## [Stated problem 1]
Please rewrite the wedding registry passage, starting with "I shouldn’t actually" and going on through "Ikea wine glasses.", swapping "flatware" for "silverware".
## [Stated problem 2]
Write the next part of the wedding registry passage, picking up after its final sentence.

## [Extracted text]
_ _ _ _

But the set we both liked was being discontinued. So we had to pick another.
After much deliberation we settled on a very modern looking Kate Spade design (gold rimmed as opposed to silver this time), which was quite convenient because if you registered for anything Kate Spade, you qualified for a free Kate Spade gift! Complete with her trademark bow!!!
I don’t own anything Kate Spade. And I didn’t even know that Kate Spade had a trademark bow (or that bows can be trademarked) but fortunately, the lovely women at Macy’s set us straight.
I shouldn’t actually be blogging about this because when we got home, sobered up and came to our senses, I realized:
- We already have enough fancy-plates-that-can’t-go-in-the-microwave
- I don’t give a damn about Kate Spade
- I am totally, 100% going to re-gift my free Kate Spade Gift Set
The thing is, when you get married in your 30s and have both already had households of your own before moving in together, you don’t need a ton of stuff. We already have enough flatware. Our coffee pot is fine. There’s nothing inherently wrong with our Ikea wine glasses.
But when Macy’s has a DJ spinning Justin Timberlake in their bedding department and uniformed servers keep plying you with fake drinks and Gorgonzola tarts, you start to think that your flatware, actually, could use an upgrade. And it would be nice to have a better coffee pot: one that grinds the beans. And those confetti-looking champagne flutes are kind of cute. And even though you swore you were only going to buy eco-friendly bedding and already have enough linens to outfit a small youth hostel, that block print comforter is quite nice…
Fortunately, our scanner had a bit of a malfunction so even though we spent a good two hours scanning steam mops, fancy knives, multi-tiered cake trays, Fiesta ware, matching luggage sets and a whole host of other things we never knew we needed, we only ended up with a one page print out at the end of the night.

_ _ _ _

## [Data records]
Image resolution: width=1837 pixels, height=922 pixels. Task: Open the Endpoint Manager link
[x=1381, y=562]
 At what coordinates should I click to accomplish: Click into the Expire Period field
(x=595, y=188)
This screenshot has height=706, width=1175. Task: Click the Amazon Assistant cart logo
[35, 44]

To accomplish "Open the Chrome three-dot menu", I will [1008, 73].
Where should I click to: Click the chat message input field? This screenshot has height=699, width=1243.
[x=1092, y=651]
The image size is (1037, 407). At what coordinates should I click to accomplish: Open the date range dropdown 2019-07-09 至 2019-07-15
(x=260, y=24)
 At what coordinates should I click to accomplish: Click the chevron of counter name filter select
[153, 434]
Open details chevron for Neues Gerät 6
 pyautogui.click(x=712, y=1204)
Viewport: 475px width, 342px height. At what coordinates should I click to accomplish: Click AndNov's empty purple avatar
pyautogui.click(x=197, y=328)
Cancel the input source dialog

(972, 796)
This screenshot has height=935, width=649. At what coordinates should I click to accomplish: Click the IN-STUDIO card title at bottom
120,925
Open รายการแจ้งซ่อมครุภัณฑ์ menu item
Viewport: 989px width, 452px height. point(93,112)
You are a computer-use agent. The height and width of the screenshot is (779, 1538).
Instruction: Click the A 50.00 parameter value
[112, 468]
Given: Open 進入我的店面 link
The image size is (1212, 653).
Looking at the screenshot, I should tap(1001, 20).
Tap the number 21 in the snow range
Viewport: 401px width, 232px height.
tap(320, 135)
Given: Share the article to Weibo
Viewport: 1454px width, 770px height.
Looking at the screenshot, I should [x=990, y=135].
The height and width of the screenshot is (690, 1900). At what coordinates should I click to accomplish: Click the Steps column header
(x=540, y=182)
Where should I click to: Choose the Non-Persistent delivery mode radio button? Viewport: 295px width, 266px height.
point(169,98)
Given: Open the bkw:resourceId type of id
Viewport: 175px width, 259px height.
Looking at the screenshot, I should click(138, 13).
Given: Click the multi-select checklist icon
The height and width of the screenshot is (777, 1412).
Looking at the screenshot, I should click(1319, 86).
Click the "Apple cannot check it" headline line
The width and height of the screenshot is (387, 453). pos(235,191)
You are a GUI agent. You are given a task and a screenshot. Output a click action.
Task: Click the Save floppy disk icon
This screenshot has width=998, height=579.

_ _ _ _

## [Task result 1]
I shouldn’t actually be blogging about this because when we got home, sobered up and came to our senses, I realized:
- We already have enough fancy-plates-that-can’t-go-in-the-microwave
- I don’t give a damn about Kate Spade
- I am totally, 100% going to re-gift my free Kate Spade Gift Set
The thing is, when you get married in your 30s and have both already had households of your own before moving in together, you don’t need a ton of stuff. We already have enough silverware. Our coffee pot is fine. There’s nothing inherently wrong with our Ikea wine glasses.

## [Task result 2]
Unfortunately, we were still within the clutches of the Wedding Industrial Complex at that point so we decided to go back in and re-scan all of the serving trays and mixing bowls and definitely-not-eco-friendly-bathrobes without which our marriage would be doomed.
(Because stuff can do that, right?)
The next morning, however, I had a PBS-induced revelation. (Sometimes I think life—certainly wedding planning— would be much more fun without PBS and an anthropology degree. But such is life.)
I decided to delete about 75% of the items from our registry, and to go ahead and register for the more-expensive but eco-friendly and fair trade linens that I’d been secretly coveting at West Elm.
The Macy’s website doesn’t like me very much now. In fact, it keeps suggesting that I add this or that to our registry because we should “provide our guests with options” and should have “at least twice as many gifts as guests.”
Well Macy’s, nothing against you or the very lovely women who worked last month’s Sip-and-Scan (it was actually quite a fun night out) but I’m not buying.
George Banks is saying no.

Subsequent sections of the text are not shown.